Middle School students in Nicole Higgins’ art class are hard at work creating art for the Healing Together New Orleans Project that will be featured at the Healing Center on St. Claude Avenue for the month of April. This exhibit will open on Monday April 3rd at 1pm to kickoff National Crime Victims’ Rights Week April 2nd-8th, a national event to promote public awareness of crime victims’ rights and services for victims of all types of crime. The Healing Together New Orleans Art Exhibit and Community Resource Center will be featured at the Healing Center on St. Claude Avenue for the entire month of April.

Opening Event
Monday, April 3rd
1pm
New Orleans Healing Center
2372 St. Claude Avenue

This exhibit is being hosted by Southern United Neighborhoods (SUN), a nonprofit that works with low income families, and will feature art by community leaders and students from Arise Academy, as well as from victims of crime. Residents are invited to come out to the exhibit to see the great community artworks that embody this year’s NCVRW theme of Strength, Resilience, and Justice. Resources for crime victims and their families will also be available for community members.
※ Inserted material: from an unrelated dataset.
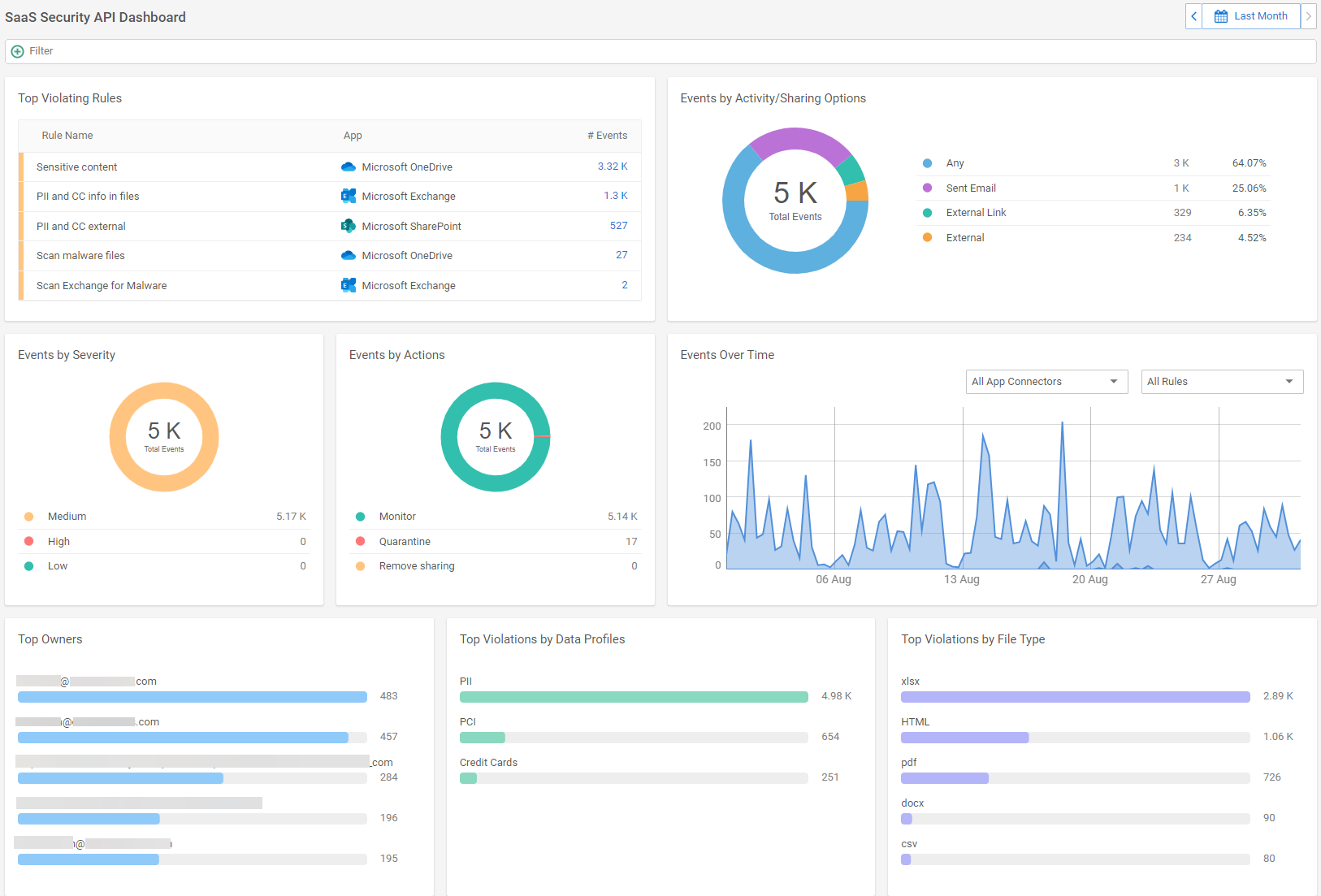Click the Exchange icon for Scan Exchange for Malware
The width and height of the screenshot is (1321, 896).
(x=348, y=285)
The New Orleans Healing Center incorporates over 25 various privately-run businesses and organizations (silos) to help holistically heal the surrounding neighborhoods. These silos include; AHA (Affordable Healing Arts, Magnolia Physical Therapy, ASI Credit Union, New Orleans Food Coop, Crouch Law, Island of Salvation Botanica, Café Istanbul and many others. The New Orleans Healing Center is excited to link these survivors with National Crime Victims’ Rights Week.
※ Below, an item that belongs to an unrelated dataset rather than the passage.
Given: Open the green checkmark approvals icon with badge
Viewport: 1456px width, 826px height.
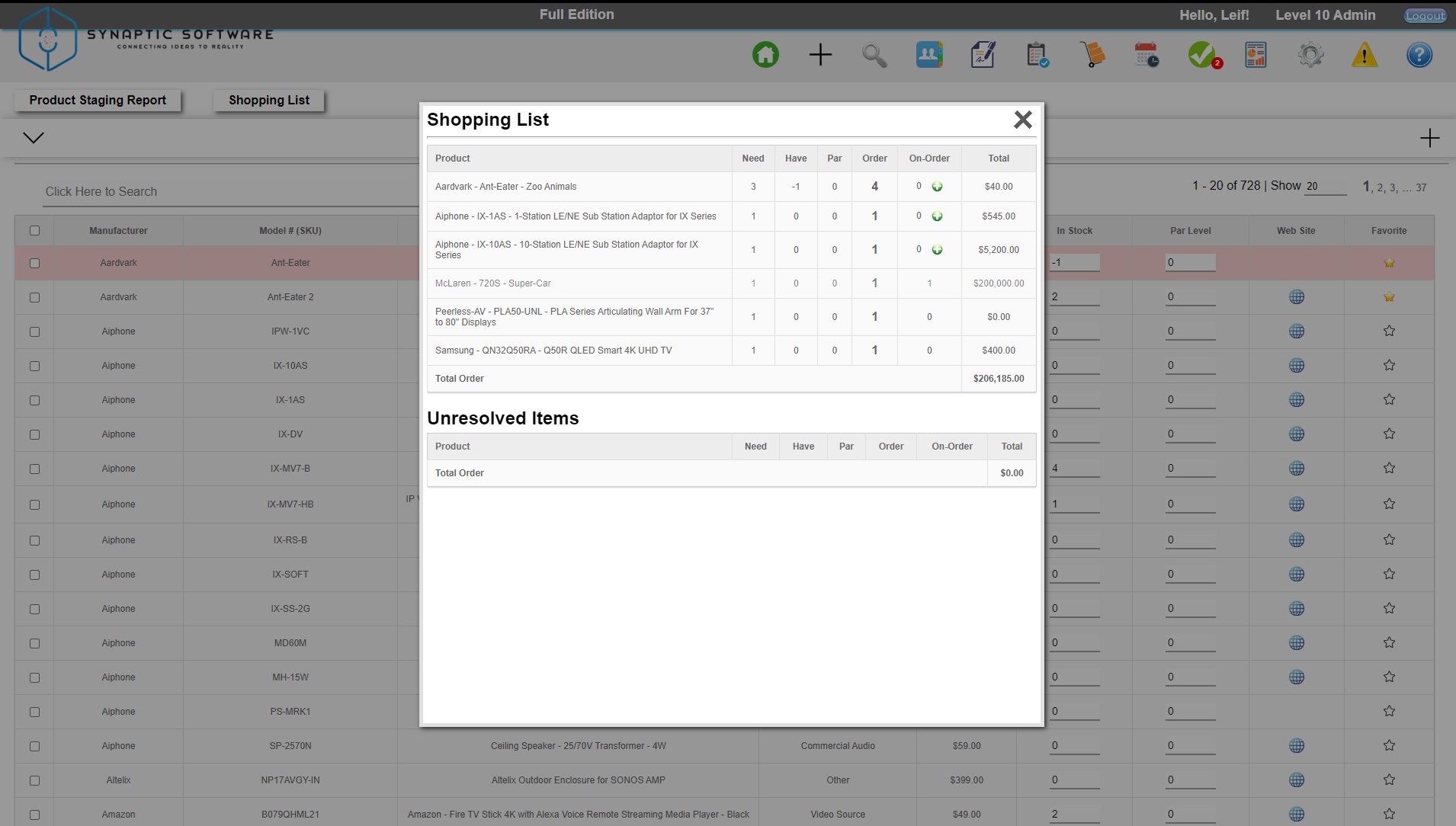Looking at the screenshot, I should point(1201,54).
Community leaders, Sheriff Marlin Gusman, and organizations that provide services for crime victims and their families, as well as reentry programs for recently incarcerated will also be on hand to provide information about their services.

By increasing the general public’s awareness of crime victims’ and survivors’ rights and available resources, SUN is providing a critical public service to the community. According to Steve Derene, Executive Director of the National Association of VOCA Assistance Administrators, which administers the National Crime Victims’ Rights Week Community Awareness Project, “It is critically important that crime survivors in New Orleans know that help and hope are available to them.”

This project is supported by a National Crime Victims’ Rights Week Community Awareness Project subgrant awarded by the National Association of VOCA Assistance Administrators under a Victims of Crime Act (VOCA) grant from the Office for Victims of Crime, Office of Justice Programs, U.S. Department of Justice.